Quoi qu’il en soit, M. Thiers se retirant, M. Guizot est rappelé et, à son tour, il invoque l’appui de M. de Montalivet. Ce dernier étant de la part du roi l’objet d’une prédilection particulière, son alliance, pour les doctrinaires, était un danger mais une force. Aussi apprirent-ils avec satisfaction qu’il semblait se prêter de bonne grâce aux avances de M. Guizot, et qu’il s’était borné à demander vingt-quatre heures pour réfléchir. Le roi, de son côté, avait paru charmé de la combinaison. Et pourtant, M. de Montalivet nnit par déclarer qu’il ne pouvait accepter la présidence de M. Guizot. Les doctrinaires en conçurent un violent dépit ; et l’on assure qu’à ce sujet M. Duchâtel s’emporta jusqu’à dire, dans un langage plus spirituel que mesuré : « Le roi a deux manières de sonner M. de Montalivet. Quand il le sonne d’une façon, il vient ; quand c’est de l’autre, il s’en va. »

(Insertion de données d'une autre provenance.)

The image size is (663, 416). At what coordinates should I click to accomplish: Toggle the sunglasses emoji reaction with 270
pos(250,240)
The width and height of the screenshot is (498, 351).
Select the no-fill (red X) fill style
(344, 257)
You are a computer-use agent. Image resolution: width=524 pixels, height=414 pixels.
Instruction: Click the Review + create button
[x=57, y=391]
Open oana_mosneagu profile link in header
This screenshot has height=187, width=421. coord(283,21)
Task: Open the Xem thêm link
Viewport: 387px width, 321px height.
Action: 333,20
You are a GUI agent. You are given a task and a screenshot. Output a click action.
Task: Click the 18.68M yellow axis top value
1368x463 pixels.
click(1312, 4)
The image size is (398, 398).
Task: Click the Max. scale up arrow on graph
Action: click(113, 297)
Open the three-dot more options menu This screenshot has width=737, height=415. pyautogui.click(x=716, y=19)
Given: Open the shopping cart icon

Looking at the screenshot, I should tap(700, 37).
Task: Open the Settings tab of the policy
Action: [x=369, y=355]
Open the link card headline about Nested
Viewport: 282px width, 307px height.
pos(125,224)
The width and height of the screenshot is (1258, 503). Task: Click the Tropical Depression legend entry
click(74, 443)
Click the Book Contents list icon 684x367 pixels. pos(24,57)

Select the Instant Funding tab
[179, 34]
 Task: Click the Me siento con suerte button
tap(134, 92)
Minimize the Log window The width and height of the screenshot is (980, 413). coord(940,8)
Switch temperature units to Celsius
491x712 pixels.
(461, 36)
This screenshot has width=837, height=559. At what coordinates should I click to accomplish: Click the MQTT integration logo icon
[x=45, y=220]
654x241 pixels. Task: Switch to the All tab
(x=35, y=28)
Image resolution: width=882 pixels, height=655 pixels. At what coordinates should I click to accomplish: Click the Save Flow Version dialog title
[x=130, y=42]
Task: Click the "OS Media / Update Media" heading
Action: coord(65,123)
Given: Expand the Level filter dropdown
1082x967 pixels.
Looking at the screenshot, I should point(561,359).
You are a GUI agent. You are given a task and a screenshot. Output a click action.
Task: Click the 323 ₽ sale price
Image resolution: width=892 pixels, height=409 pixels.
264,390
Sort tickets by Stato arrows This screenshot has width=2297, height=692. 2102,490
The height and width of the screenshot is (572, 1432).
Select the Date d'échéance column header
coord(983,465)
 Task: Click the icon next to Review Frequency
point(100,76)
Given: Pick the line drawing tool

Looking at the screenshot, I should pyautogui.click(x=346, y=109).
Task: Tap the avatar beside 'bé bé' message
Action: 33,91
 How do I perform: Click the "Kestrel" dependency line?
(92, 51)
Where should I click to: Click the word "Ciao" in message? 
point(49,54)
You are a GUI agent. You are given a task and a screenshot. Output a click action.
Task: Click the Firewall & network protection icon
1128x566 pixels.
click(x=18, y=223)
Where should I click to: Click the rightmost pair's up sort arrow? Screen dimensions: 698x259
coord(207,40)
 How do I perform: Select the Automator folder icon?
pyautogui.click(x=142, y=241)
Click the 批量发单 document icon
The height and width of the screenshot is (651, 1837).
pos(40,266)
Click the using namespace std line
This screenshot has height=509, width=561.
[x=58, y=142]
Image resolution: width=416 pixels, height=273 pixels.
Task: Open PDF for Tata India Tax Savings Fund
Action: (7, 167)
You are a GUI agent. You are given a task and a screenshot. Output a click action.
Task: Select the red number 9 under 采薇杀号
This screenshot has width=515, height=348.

Or, pendant que les intrigues se croisaient de la sorte autour du trône, le public se perdait en conjectures sur les causes, sur la durée de l’interrègne ministériel. La presse nourrissait et déjouait par milles récits changeants la curiosité des oisifs. À la Chambre, plus de discussions suivies ; tout débat languissait ; la parole découragée des orateurs tombait dans le vide, et chacun s’inquiétait du pouvoir absent. Enfin, dans la séance du 15 avril (1837), M. Guizot, en allant reprendre, au Centre Droit, sa place de simple député, apprit à ses collègues qu’un dénouement venait d’être donné à la crise. Deux listes, en effet, avaient été concurremment présentées au roi l’une par M. Guizot, l’autre par M. Molé. La première portait les noms de MM. de Montebello, Guizot, Dumon, de Rémusat. La seconde assignait la présidence du Conseil et le département des affaires extérieures à M. Mole la justice et les cultes à M. Barthe ; l’intérieur à M. de Montalivet l’instruction publique à M. de Salvandy ; les finances à M. Lacave-Laplagne. Ce fut pour celle-ci que le roi se décida. Elle laissait le ministère des travaux publics à M. Martin (du Nord), le portefeuille de la marine à M. de Rosamel, et chassait du pouvoir le parti doctrinaire, frappé dans la personne de MM. Guizot, de Gasparin et Duchâtel.